[Start Task data]

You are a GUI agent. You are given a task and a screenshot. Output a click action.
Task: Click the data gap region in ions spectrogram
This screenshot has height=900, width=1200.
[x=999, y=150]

[End Task data]
[Start Task data]

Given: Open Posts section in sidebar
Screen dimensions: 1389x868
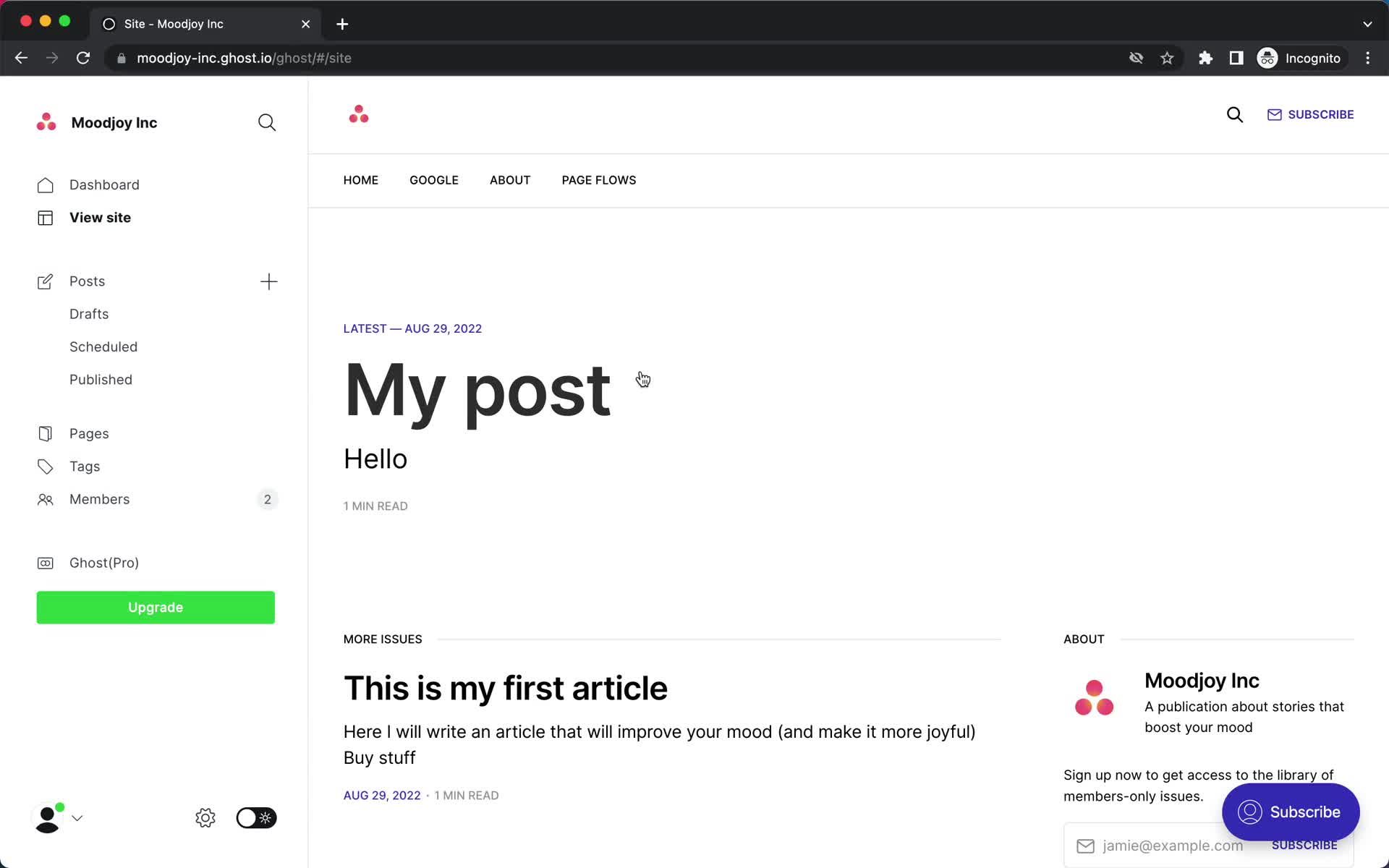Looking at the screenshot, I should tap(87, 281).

[End Task data]
[Start Task data]

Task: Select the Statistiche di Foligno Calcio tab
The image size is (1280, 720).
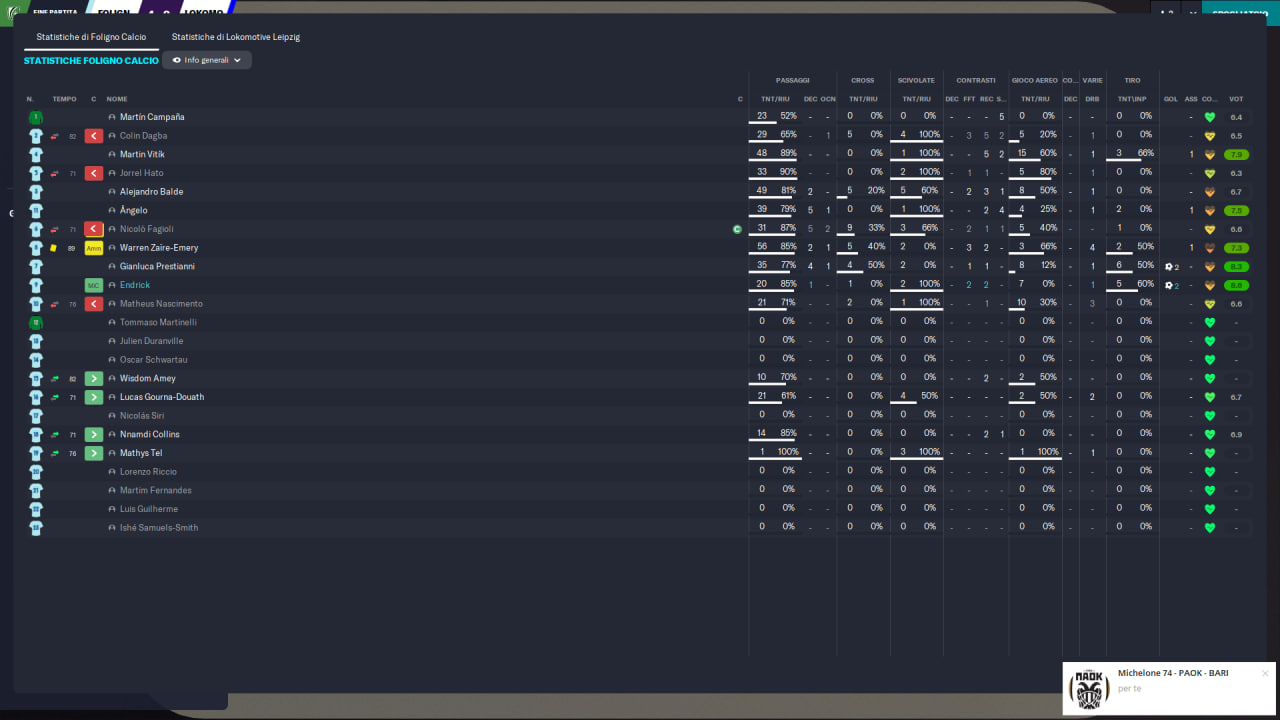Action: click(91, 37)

[End Task data]

• [Directions for this task]: Rewrite the records from the line containing "You are a GUI" through the line containing "[x=999, y=150]", changing "spectrogram" to "plot" and keeping everything else the same.

• [The output]:
You are a GUI agent. You are given a task and a screenshot. Output a click action.
Task: Click the data gap region in ions plot
This screenshot has height=900, width=1200.
[x=999, y=150]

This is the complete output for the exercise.